Performance on novel objects

Question

Performance on novel objects

thomastangucb opened this issue 4 years ago · comments

Thank you for sharing this interesting work! I tested the trained model on some novel transparent objects. However, the result is not that good. Some transparent bottles are not recognized, so no depth re-construction. Some transparent objects are recognized but the estimated point cloud is not correct.

Do you think it is normal for novel objects, or there is some problem in my implementation? Any suggestion to improve the network's generalization on novel objects? Thanks!

Shreeyak · Answer 1 · Mon Apr 13 2020 10:34:02 GMT+0800 (China Standard Time)

Could you share some examples where the model failed? I can only give general inputs given the information.

Our models were trained on a small variety of objects, only 5 unique shapes in the training dataset. Considering this, the model's ability to generalize is good, but limited at the moment. The only way would be to train on a larger dataset. There are other factors that effect performance:

Make sure the scene is well light, but not too bright
Try to reduce clutter. A plain background behind objects improves performance.
Keep the camera approx 0.8m away and higher than the objects. Camera kept too far might result in lower quality results.
The reconstruction quality is highly dependent on the surface normal prediction. The above points should help with improving quality of output point cloud.
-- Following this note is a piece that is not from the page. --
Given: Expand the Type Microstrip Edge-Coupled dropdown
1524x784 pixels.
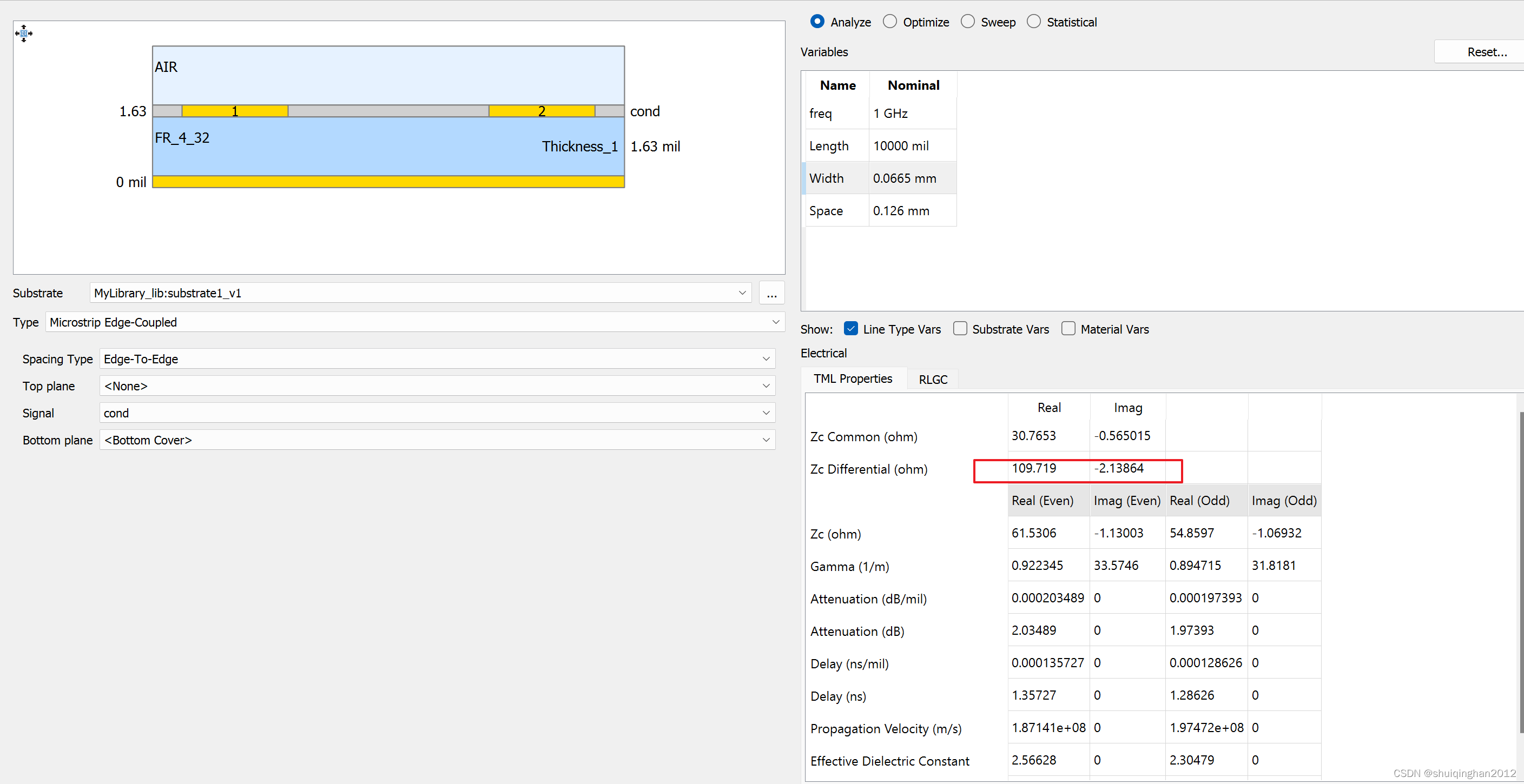Looking at the screenshot, I should 775,322.
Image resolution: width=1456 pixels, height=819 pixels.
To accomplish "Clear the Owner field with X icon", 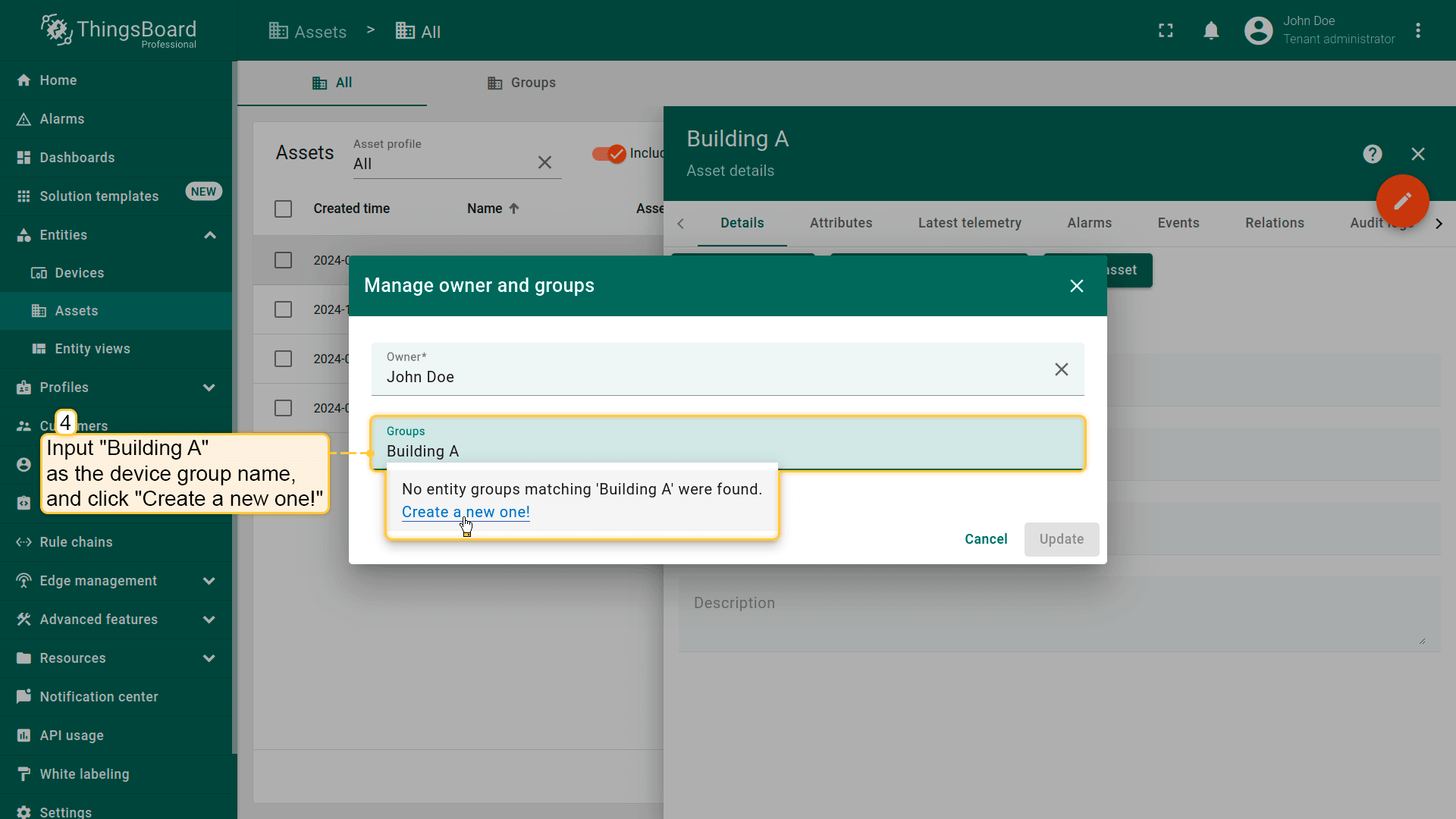I will pos(1061,369).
thomastangucb · Answer 2 · Wed Apr 22 2020 11:28:35 GMT+0800 (China Standard Time)

Here is the test sample. The surface normal picture looks very nice. But it seems there are errors in the predicted point cloud. The left box is higher than expectation, while the middle and right objects are lower than expectation. Have tuned light direction/intensity, but similar error. Maybe the objects are too different from your training objects. I am thinking to create training dataset for these objects. Could you advice the steps to create the virtual dataset? It will be nice to have some template file to configure the Blender rendering? Thank you!

Shreeyak · Answer 3 · Thu Apr 23 2020 07:30:14 GMT+0800 (China Standard Time)

These are some of the limitations of our current method. The object on the left has a depth discontinuity (green line) inside the object, telling the model that the top surface of the glass bar is disconnected completely from the rest of the scene. That's why that top surface is floating.

The middle object is missing depth discontinuities on the right edge, telling the model that the right edge is connected to the table, that's why it's lying down in the reconstructed depth.

I'm not sure what's up with the glass on the right.

Could you advice the steps to create the virtual dataset?

Unfortunately, the code used to create our datasets is not available. We will be releasing a different version soon though, for our new project. Meanwhile, you can try using Nvidia's Dataset Synthesizer, or the Mitsuba Renderer.

You could, if you have the bandwidth, create a training set of real images of these objects. Using our GUI app and spray-painted objects, it is possible to collect a fairly accurate set of ground truth depth images.

Other Suggestions: In this image, it's the boundaries predictions that are causing a problem. Try to get brighter lighting, which trying to avoid strong directional lights, and use a slightly textured background. If the background is too noisy, it'll cause noisy output, but some amount of texture results in better predictions. The source problem is that our dataset is limited and we could definitely benefit from more objects.

thomastangucb · Answer 4 · Sat Apr 25 2020 12:17:28 GMT+0800 (China Standard Time)

Thank you for your feedback! Very useful information. I will try to use the renderer you mentioned. Also look forward to the new version of your work!